The 63-year-old News Corp. chairman, an Australian native now considered a foreigner in that country, is a study in contrasts.
As recently as 1990, his company was on the brink of financial disaster, nearly crushed by a $7.6 billion debt load. And his media properties, from the Fox network in the U.S. to London's downmarket Sun, have long been accused of pandering to the sleaziest common denominator.
Yet Mr. Murdoch is unarguably the world's most powerful-and restless-media baron. His recent, stunning raid of the Big 3 networks' affiliate base and the capture of NFL rights from CBS may not make financial sense on the surface, but they have been perceived as brilliant strategic strokes.
In a world where perception often is more important than reality, Mr. Murdoch's image in the media and financial communities has soared, paving the way for News Corp.'s continued expansion.
"He's right back on top, right back to where the company was before 1990," said Jessica Reif, media analyst with Oppenheimer & Co., New York. "He's made some really brilliant maneuvers in terms of getting distribution for Fox, and financially, there's nothing [negative] to talk about."
In an interview with Advertising Age, Mr. Murdoch said the media have blown his recent deals and aspirations out of proportion. But asked whether he had a global vision for News Corp., his response was unambiguous.
"It's an ambition as much as a vision," said Mr. Murdoch, who puts in 100-hour workweeks but admitted to a desire to spend less time criss-crossing the globe. "We want to be the best-not necessarily the biggest ... media company in the world, and with modern technology, everything is becoming more global.

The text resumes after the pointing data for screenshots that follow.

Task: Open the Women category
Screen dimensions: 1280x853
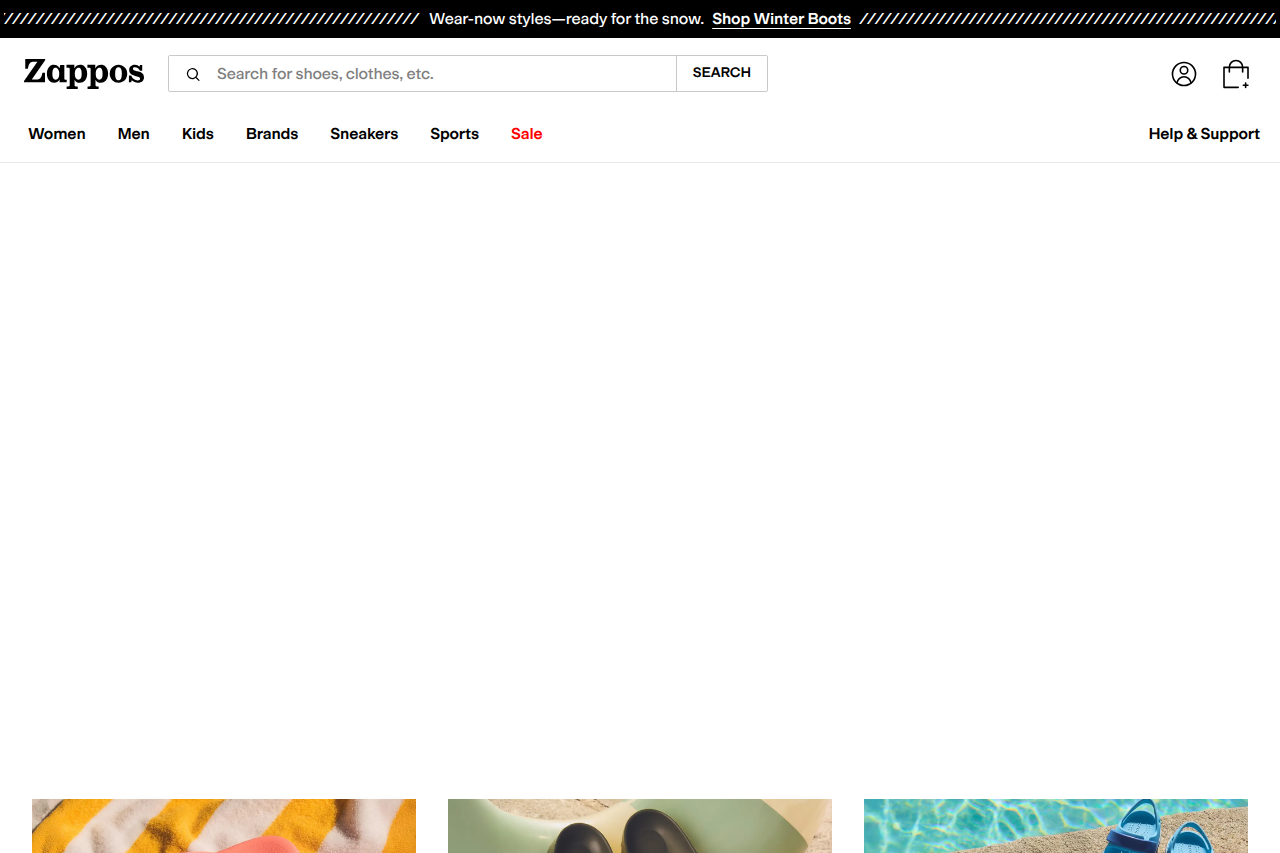Action: pyautogui.click(x=56, y=134)
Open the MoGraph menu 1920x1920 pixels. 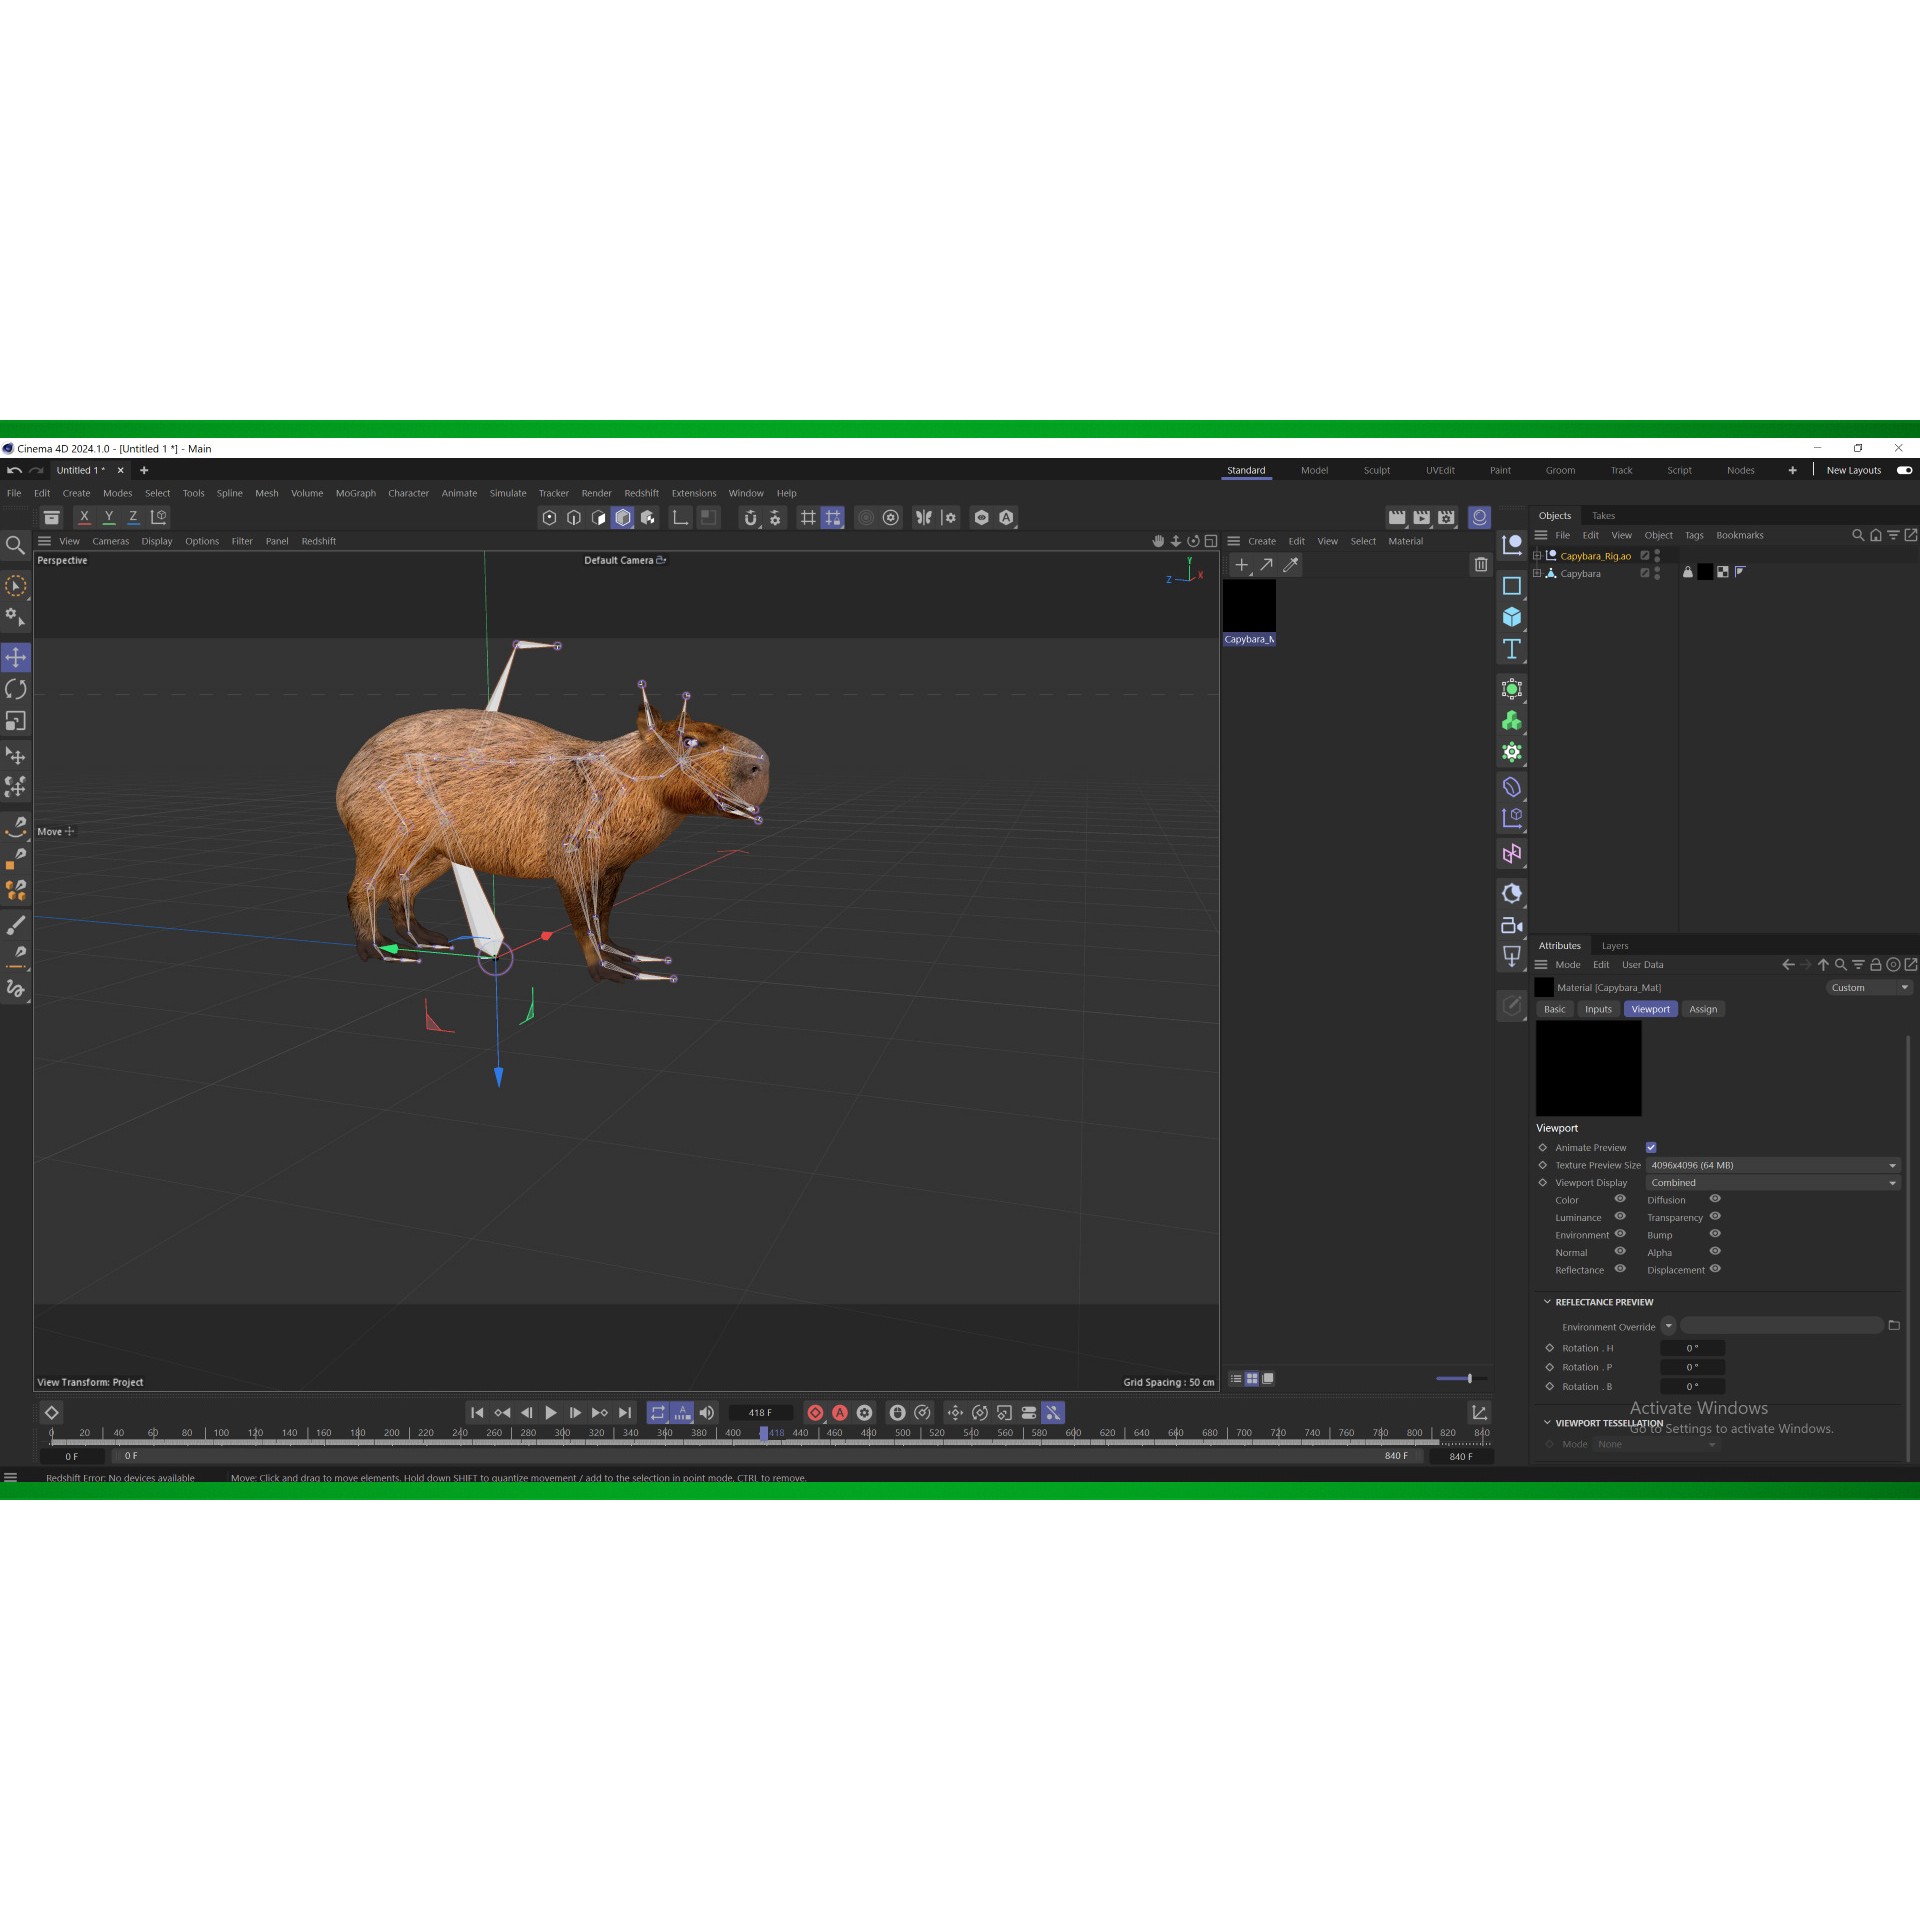pos(355,493)
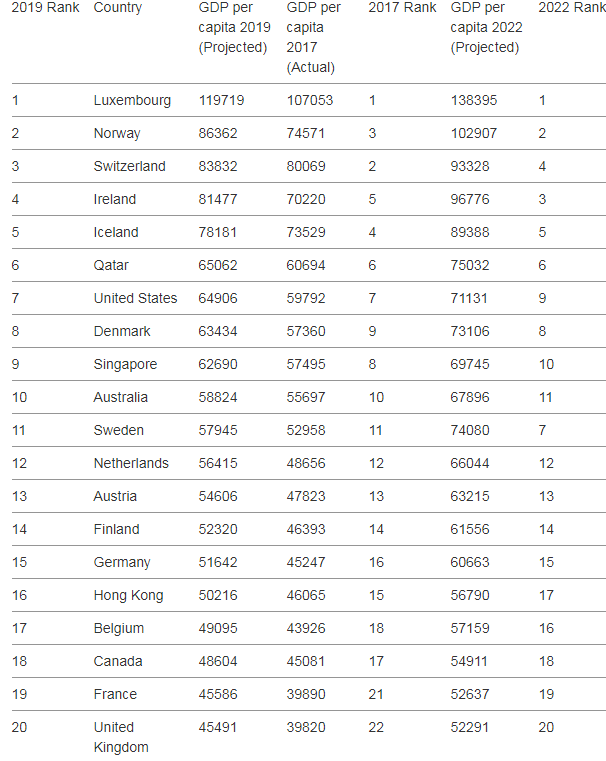
Task: Click Canada's 2019 value 48604
Action: tap(218, 662)
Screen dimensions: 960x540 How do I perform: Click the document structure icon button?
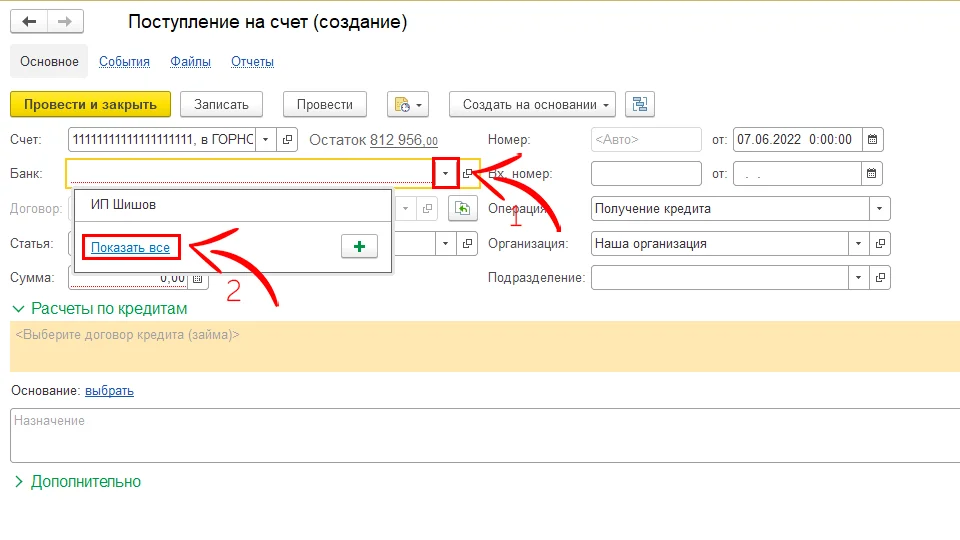(x=639, y=104)
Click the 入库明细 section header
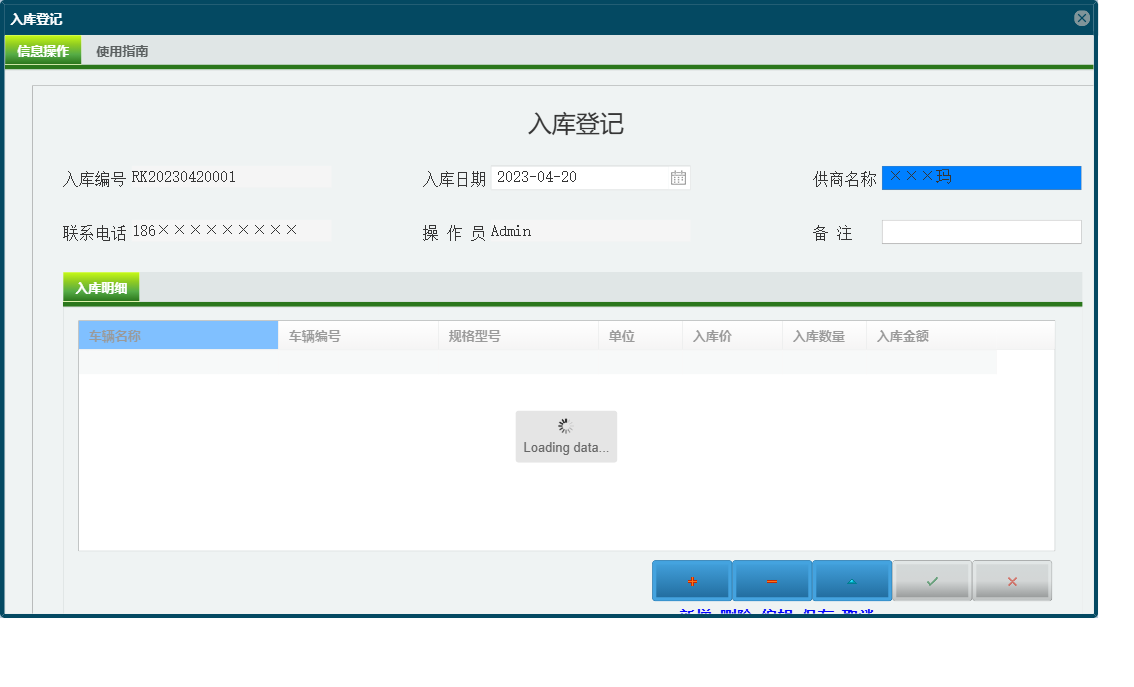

"The marriage of the satellite and the computer and the television camera is just changing the whole world," he added. "If you don't get with it in the media, you're going to be marginalized and left behind."
Getting with it is just what Mr. Murdoch intends to do. He dreams of launching a global competitor to CNN and of beaming major sporting events and dramatic programming around the world in dozens of languages.
How he will get there is at least partially revealed by his spending habits of the past year. In July 1993, News Corp. paid $525 million for a controlling stake in Star TV, a satellite broadcaster with a potential reach of 3 billion viewers in Asia.
Last December, came the decision to spend a whopping $1.6 billion to snatch the National Football Conference TV rights from CBS. Estimates of how much will be lost on that package range from $100 million to $200 million annually; at the time it seemed like a desperate grab for attention (see related story on Page 66).
In late May came the most stunning deal, an agreement by Fox to invest $500 million in Ronald Perelman's New World Communications Group in exchange for up to 12 new, more powerful Big 3 network affiliates, an unprecedented turnover. That move wouldn't have been possible had Mr. Murdoch not earlier secured NFL rights.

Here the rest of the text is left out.